Simon Evans reported in The Weekend Financial Review, 17–18 September 2005, that Brian McGuigan is pushing to overturn decades of tradition in a bold bid to slash costs as the wine industry reels from grape oversupply.

McGuigan, a veteran of the sector with more than 40 years’ experience, has put forward a radical plan that would entail his 300 grapegrowers sharing more of the burden of a volatile market under a new payment model.

He wants to set up a specialist joint-venture company in which growers would take a stake and ultimately be paid on the success or otherwise of the wine produced from their grapes.

But growers are angry and resisting change.

McGuigan believes now is the time to make changes, and that growers will benefit from less volatility in payments caused by the swing between good times and bad.

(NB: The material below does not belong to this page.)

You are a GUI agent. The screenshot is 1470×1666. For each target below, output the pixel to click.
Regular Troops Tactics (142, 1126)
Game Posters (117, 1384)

Mike Stone, chief executive of Murray Valley Winegrowers Inc, is aghast at the McGuigan proposal for growers to share more of the pain.

‘It might well suit Brian but it represents massive risk to growers’ Stone said.

The formation of a joint-venture company that would later distribute the profits from sales of finished wine back to grapegrowers would create enormous uncertainty about cash flow.

Stone says it would make it impossible for growers to plan for capital spending projects such as irrigation upgrades or switching grape varieties.

Chris Byrne, executive officer of the Riverland Winegrape Growers Association, which oversees 1200 growers in north-east South Australia, says growers do not like the message that the old style of fixed contracts is under pressure.

Growers are highly resistant to change and would insist that any move to a profit-sharing model would need to be highly transparent because there is a high degree of mistrust between growers and wine companies across the industry.